Lower risk prostate cancer treatment
73-year-old man free of prostate cancer after MRI-guided ultrasound treatments
When Stanford University alumnus Bill Faulkner, 73, discovered he had cancerous lesions on his prostate, he considered several standard treatment options. But Faulkner and his wife worried about the side effects of surgery, such as incontinence and sexual dysfunction. Radiation therapy, while less invasive, was lengthy and carried its own risks.
In consultation with Geoffrey Sonn, MD, associate professor of urology, and Pejman Ghanouni, MD, PhD, associate professor of radiology, Faulkner chose a newer, less common approach with less risk of side effects: MRI-guided ultrasound ablation, which harnesses ultrasound waves to obliterate cancerous tissue.
At Stanford Medicine’s Minimally Invasive MR Interventional Center (MR for magnetic resonance), doctors developed a plan tailored to the locations of each of the two cancerous masses: magnetic resonance-guided transrectal focused ultrasound (MRgFUS) for one lesion and magnetic resonance-guided transurethral ultrasound ablation (TULSA) for the other.

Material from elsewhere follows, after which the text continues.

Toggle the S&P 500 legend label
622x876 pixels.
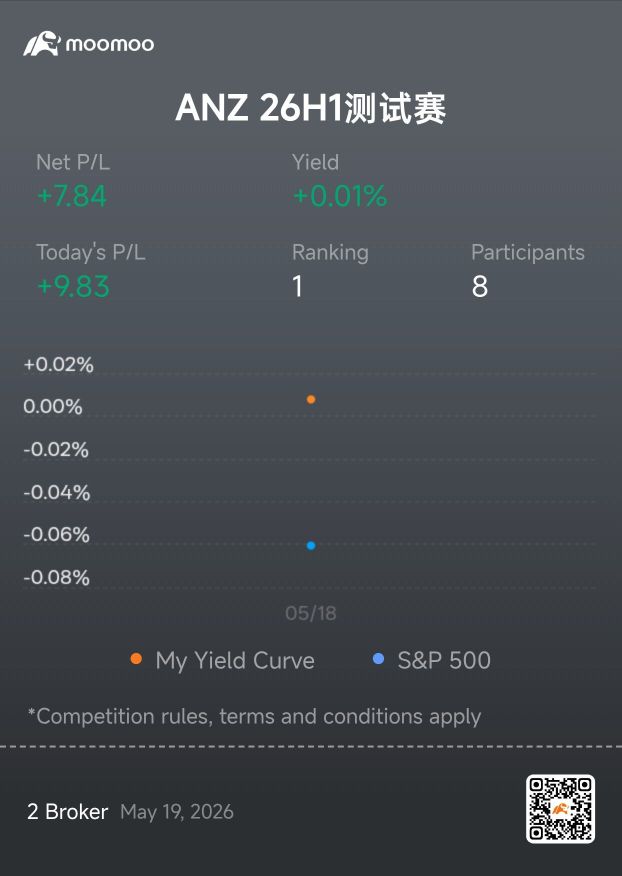click(x=444, y=660)
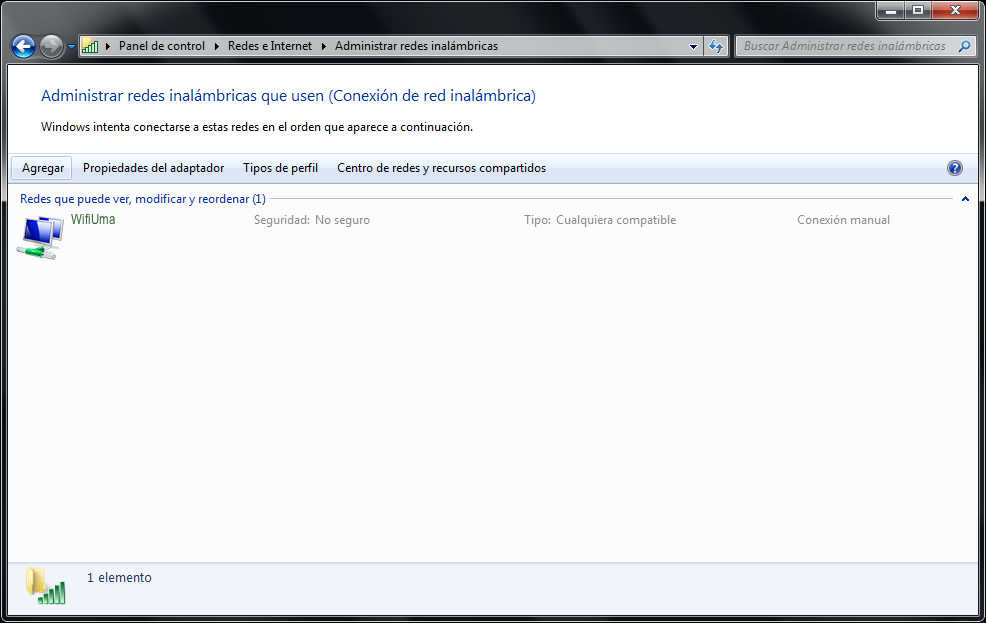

Sonn and Ghanouni co-authored a recent study showing that MRgFUS is effective for intermediate-risk prostate cancer. They are now studying the effectiveness of TULSA compared with traditional surgery. Stanford Health Care is the only Northern California hospital offering both.
Faulkner had no significant side effects and is cancer-free more than 2 1/2 years later. “The team at MIMRIC was phenomenal,” he said.